- Objective
Put the lines below, from the line with "Screen dimensions: 1328x896" to the line with "Select the Ruby", into a Markdown table with the columns Row and Line, skipping blank lines. Leave the pictures out.

[Target pointing data]
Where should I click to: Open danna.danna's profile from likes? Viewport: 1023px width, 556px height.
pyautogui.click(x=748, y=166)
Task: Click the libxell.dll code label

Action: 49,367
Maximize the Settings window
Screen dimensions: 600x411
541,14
==
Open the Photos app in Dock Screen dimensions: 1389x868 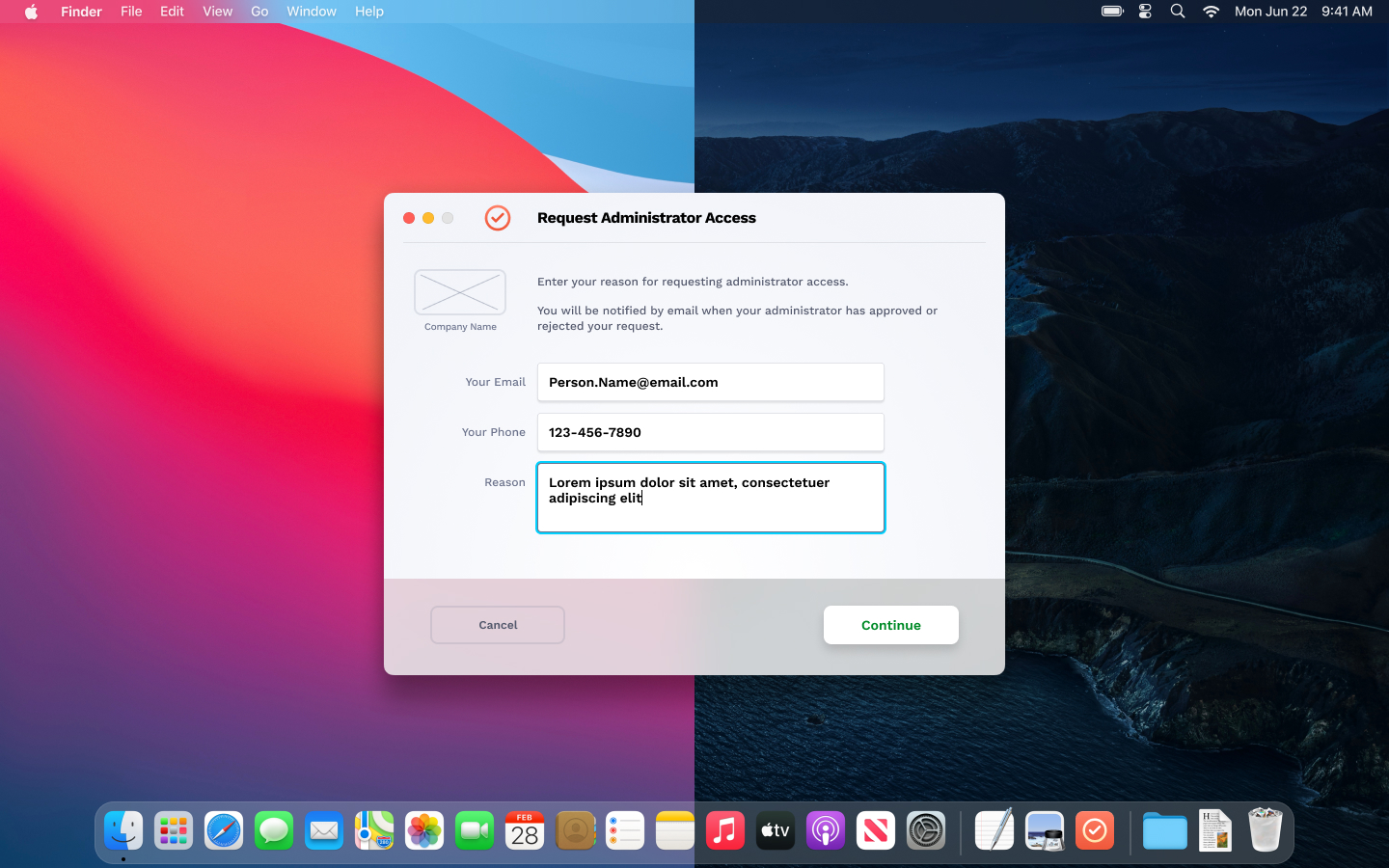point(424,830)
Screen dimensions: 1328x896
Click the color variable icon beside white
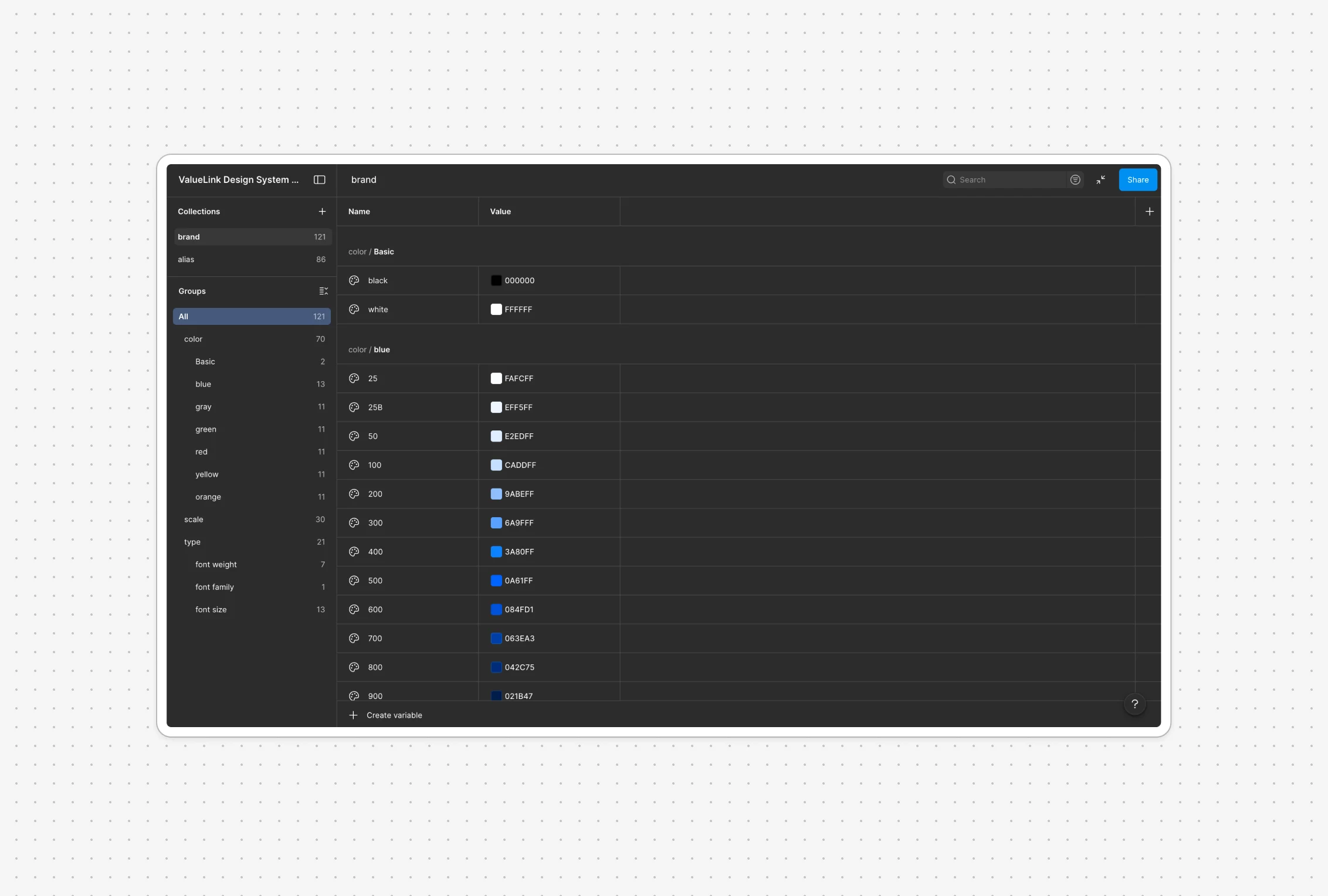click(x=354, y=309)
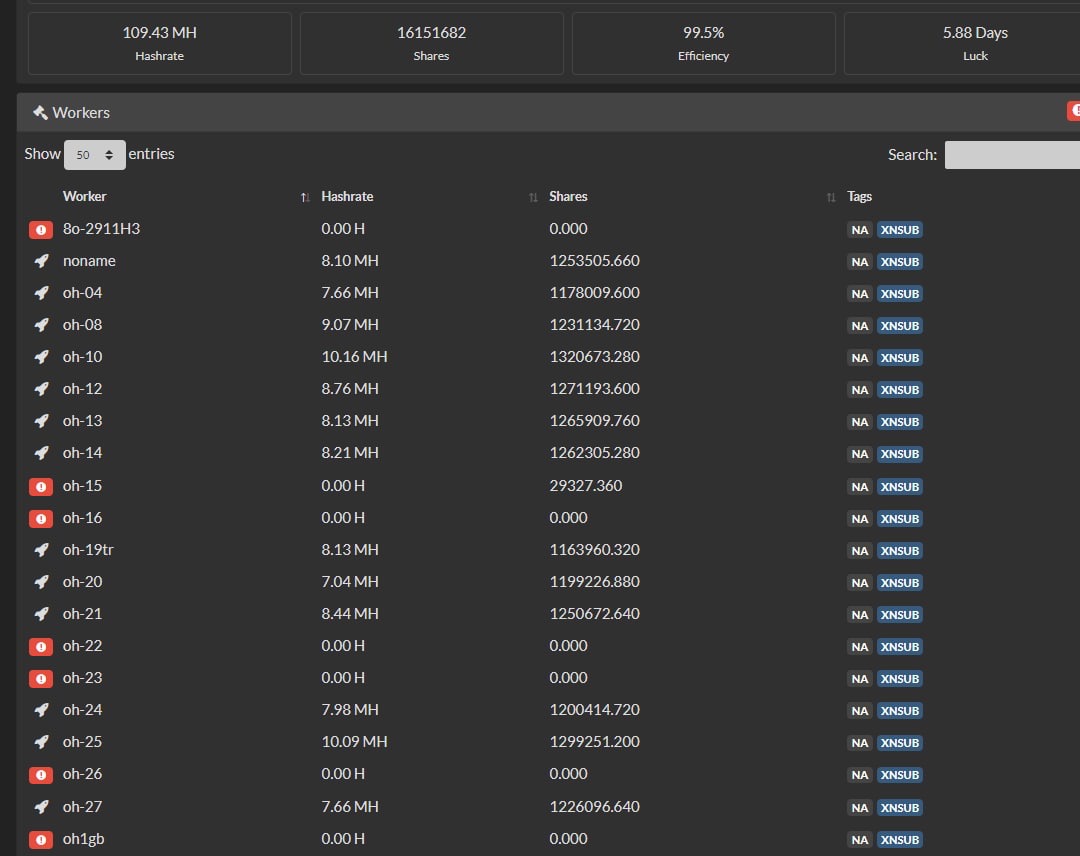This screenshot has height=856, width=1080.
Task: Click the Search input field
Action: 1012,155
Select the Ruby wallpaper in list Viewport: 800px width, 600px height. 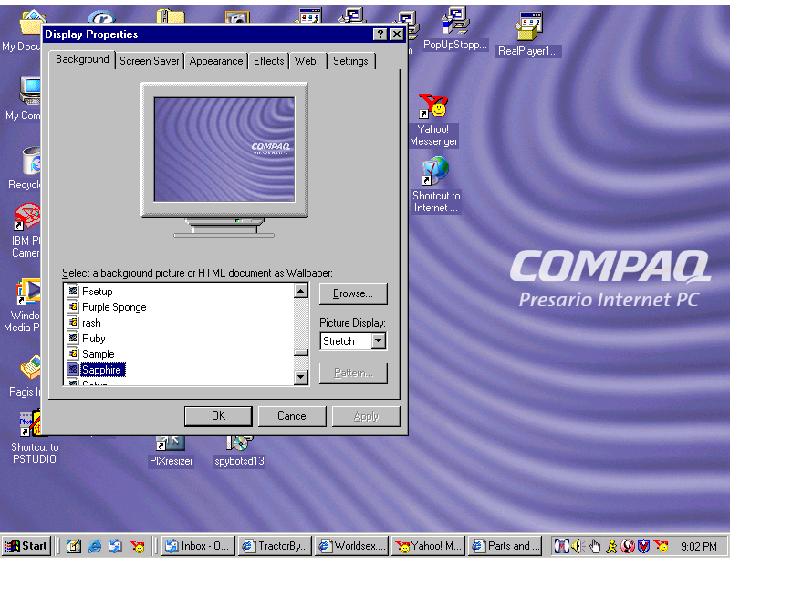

- Output of the exercise
| Row | Line |
|---|---|
| 1 | Screen dimensions: 1328x896 |
| 2 | Click the color variable icon beside white |
| 3 | click(x=354, y=309) |
| 4 | This screenshot has height=856, width=1080. |
| 5 | Task: Click the Search input field |
| 6 | Action: 1012,155 |
| 7 | Select the Ruby wallpaper in list Viewport: 800px width, 600px height.  |